◆ SELECTED EXTRACT:
- - - - - - -

Skip to main content

What does Memorial Day mean to you?

June 1, 2021
eNewsletters

Friends,

Cookouts, fun on the lake, a trip to the beach, and the Coca-Cola 600.

These are all often the first things that come to mind when we hear Memorial Day Weekend. While these things are all good, especially after a year of lockdowns and social distancing, it's important that we remember the true meaning of Memorial Day.

The Bible tells us in John 15:13, that "Greater love has no one than this, that someone lay down his life for his friends."

We hear this verse a lot, especially around Memorial Day each year. But not many of us know personally what this verse really means.

I had the honor of being at Fort Bragg on Tuesday for the first of several Memorial Day events throughout the week including placing flags at the Oakwood Cemetery with the American Legion in Concord, honoring our troops at the Coca-Cola 600, and joining the Kannapolis annual Memorial Day event. Tuesday's ceremony at Fort Bragg honored the fallen Soldiers of the 3rd Special Forces Group. While there, I met many who had lost loved ones including a Gold Star mom, a 7-year-old girl, and an 11-year-old boy.

- - - - - - -

◆ REQUIREMENT:
Extend the Memorial Day newsletter above, picking up right after the sentence that ends "and an 11-year-old boy."

- - - - - - -

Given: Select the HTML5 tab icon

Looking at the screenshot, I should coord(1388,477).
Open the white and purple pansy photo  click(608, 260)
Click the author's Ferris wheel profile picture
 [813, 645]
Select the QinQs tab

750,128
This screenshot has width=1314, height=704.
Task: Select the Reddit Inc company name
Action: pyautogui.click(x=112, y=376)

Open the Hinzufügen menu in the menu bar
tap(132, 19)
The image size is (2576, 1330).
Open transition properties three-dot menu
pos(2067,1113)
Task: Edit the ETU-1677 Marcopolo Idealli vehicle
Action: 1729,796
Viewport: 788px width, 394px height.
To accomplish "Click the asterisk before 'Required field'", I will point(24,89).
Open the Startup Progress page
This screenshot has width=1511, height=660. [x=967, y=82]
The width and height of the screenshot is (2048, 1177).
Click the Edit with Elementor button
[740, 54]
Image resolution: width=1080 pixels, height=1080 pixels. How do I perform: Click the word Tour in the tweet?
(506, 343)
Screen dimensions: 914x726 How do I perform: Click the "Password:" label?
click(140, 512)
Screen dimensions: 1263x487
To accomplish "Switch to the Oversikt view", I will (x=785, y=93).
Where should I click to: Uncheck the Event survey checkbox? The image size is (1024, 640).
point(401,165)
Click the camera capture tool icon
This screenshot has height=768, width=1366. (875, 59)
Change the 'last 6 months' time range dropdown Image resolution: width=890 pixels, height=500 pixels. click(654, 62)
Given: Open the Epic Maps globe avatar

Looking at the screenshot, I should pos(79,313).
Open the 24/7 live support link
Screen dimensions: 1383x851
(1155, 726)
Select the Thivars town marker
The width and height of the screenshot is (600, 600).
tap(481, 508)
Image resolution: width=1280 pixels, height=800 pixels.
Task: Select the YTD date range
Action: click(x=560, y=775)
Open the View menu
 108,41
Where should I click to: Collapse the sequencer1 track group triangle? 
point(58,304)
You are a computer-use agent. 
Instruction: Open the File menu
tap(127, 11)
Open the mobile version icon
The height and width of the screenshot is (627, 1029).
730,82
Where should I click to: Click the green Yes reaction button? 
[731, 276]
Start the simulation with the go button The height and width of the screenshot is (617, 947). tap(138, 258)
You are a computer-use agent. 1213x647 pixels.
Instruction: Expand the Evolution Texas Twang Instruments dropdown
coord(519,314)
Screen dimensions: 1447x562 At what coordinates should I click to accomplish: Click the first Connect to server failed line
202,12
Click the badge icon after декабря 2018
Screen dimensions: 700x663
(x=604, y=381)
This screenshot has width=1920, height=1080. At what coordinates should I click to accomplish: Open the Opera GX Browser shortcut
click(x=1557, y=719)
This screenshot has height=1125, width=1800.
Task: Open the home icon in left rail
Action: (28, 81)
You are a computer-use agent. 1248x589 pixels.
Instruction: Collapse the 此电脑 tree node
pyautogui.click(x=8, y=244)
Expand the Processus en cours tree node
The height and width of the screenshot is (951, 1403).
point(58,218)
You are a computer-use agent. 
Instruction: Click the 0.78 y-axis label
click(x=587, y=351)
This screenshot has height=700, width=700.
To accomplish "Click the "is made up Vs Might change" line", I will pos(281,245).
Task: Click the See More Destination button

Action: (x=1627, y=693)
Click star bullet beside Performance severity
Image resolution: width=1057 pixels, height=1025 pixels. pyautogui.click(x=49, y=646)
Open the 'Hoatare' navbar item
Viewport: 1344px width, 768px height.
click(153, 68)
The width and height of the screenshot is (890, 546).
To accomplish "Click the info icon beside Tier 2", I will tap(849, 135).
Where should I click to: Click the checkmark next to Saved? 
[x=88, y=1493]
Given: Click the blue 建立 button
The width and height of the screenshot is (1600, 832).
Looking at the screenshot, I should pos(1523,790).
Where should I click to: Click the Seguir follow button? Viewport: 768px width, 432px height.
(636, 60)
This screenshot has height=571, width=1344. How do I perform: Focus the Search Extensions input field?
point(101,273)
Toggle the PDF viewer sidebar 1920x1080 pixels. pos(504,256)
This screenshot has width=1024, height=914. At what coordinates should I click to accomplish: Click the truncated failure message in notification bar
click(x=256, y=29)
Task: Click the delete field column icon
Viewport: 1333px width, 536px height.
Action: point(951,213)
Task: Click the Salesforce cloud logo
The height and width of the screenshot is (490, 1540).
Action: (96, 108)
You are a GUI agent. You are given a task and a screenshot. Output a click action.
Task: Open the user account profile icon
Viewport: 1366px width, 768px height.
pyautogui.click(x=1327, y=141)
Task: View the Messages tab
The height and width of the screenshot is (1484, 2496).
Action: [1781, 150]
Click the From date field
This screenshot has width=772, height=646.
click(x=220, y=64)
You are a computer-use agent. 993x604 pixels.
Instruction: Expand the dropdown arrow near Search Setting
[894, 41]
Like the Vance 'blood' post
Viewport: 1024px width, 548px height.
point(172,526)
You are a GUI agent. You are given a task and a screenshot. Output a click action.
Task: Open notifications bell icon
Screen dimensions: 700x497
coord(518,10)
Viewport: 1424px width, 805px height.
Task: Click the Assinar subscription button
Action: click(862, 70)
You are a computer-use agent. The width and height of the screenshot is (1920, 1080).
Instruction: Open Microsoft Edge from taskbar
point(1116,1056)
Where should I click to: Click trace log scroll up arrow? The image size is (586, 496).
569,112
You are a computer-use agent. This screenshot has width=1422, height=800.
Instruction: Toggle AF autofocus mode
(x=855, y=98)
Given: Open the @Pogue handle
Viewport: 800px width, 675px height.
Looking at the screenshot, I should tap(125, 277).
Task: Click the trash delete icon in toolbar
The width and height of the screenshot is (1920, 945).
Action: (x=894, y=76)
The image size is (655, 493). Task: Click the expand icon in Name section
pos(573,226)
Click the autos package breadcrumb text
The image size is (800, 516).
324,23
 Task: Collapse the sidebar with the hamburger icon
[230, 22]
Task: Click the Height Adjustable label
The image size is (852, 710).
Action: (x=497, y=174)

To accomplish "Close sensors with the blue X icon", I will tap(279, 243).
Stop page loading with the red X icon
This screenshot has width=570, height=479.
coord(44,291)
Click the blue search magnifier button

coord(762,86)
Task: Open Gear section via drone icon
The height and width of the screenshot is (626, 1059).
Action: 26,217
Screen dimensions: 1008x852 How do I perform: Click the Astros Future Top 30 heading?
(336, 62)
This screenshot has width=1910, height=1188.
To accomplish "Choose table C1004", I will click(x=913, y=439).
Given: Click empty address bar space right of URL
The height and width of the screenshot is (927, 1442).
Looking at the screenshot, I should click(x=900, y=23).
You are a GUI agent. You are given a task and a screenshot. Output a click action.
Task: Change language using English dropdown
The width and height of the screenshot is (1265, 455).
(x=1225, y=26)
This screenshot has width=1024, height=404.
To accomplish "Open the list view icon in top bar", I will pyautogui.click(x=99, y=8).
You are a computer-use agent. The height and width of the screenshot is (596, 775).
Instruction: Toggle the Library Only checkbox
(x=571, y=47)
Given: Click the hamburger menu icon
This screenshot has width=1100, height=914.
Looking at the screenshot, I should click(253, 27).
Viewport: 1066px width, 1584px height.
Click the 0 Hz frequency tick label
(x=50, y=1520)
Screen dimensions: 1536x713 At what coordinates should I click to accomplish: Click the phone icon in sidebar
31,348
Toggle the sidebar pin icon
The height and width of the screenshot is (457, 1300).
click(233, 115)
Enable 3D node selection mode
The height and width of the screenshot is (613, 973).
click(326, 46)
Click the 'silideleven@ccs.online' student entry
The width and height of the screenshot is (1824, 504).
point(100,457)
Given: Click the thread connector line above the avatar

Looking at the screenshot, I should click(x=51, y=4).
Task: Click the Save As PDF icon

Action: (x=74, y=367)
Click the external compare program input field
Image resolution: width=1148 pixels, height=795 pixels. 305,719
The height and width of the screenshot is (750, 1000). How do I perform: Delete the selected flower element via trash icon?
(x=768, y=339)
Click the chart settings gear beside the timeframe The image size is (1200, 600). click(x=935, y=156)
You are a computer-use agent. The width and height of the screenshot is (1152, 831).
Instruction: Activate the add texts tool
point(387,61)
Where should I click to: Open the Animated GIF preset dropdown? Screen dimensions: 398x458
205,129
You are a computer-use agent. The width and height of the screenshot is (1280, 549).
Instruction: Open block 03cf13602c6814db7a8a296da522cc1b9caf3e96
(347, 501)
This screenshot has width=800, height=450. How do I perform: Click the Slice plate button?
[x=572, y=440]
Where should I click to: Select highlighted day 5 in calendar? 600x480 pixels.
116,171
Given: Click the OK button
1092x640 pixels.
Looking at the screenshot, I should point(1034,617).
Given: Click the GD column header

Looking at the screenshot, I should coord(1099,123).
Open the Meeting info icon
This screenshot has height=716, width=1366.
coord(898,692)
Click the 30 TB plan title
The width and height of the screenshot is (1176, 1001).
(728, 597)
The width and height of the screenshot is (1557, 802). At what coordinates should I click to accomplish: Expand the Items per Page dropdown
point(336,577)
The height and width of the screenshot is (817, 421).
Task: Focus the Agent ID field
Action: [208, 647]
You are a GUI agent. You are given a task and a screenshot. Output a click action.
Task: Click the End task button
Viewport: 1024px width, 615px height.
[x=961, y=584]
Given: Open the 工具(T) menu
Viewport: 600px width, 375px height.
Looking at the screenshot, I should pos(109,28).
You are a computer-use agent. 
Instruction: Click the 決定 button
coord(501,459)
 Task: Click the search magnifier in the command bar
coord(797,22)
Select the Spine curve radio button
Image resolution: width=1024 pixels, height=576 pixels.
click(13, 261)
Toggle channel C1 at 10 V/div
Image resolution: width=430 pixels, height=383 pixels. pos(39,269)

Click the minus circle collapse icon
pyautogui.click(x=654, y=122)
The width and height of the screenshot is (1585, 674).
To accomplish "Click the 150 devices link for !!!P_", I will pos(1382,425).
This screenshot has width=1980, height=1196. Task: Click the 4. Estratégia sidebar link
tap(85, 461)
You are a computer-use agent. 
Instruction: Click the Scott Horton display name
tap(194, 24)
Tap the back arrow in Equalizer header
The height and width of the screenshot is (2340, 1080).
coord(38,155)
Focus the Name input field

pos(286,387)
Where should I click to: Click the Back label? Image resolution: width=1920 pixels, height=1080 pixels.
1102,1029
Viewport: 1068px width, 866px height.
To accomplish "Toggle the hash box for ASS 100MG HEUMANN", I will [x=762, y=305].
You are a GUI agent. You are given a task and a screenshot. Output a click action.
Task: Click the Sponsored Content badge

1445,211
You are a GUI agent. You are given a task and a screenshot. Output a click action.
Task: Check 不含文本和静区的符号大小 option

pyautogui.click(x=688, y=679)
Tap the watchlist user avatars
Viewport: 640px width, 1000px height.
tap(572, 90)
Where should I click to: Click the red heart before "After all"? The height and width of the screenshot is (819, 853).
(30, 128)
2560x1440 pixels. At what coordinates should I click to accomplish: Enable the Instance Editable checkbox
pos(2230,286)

- - - - - - -

◆ ANSWER FOR THE TASK:
Memorial Day is about sacrifice. We honor the sacrifice of those lost in the service of our country. But Memorial Day is also about the family members who are left behind. They pay a heavy price for the freedom we enjoy.

Sacrifice is another word that gets thrown around a lot. But not a lot of us really stop to think about what it means. Just last week I read a book by Michelle Black, called Sacrifice, that defines it perfectly.

Michelle's husband, Bryan, was a Green Beret stationed at Fort Bragg. On October 4, 2017, Bryan and his team were ambushed by a large terrorist force near the village of Tongo Tongo in Niger.

Bryan Black, Dustin Wright, LaDavid Johnson, and Jeremiah Johnson were killed that day.

I have worn each of their names on a black metal bracelet on my wrist every day since their surviving team members honored me with it in 2017. It is a constant reminder of their sacrifice, and the sacrifice of their families.

Here's how Bryan's Gold Star widow defines sacrifice:

"When we use the word sacrifice, we often imagine one act. Really, sacrifice is a way of life. Sacrifice goes on and on once you've committed to it. We began sacrificing the day Bryan signed on to the Army and left me alone with two babies while he went to boot camp. That is when sacrifice begins for all military families.
---
Each year, there were sacrifices made with the understanding that one day our family might have to make the ultimate sacrifice.
---
Sacrifice does not even end when your husband's life does. For my sons, they have lost the father who would teach them how to throw and catch a ball, tie a tie, be a good sport, time a good joke, catch a fish, talk to a girl they like.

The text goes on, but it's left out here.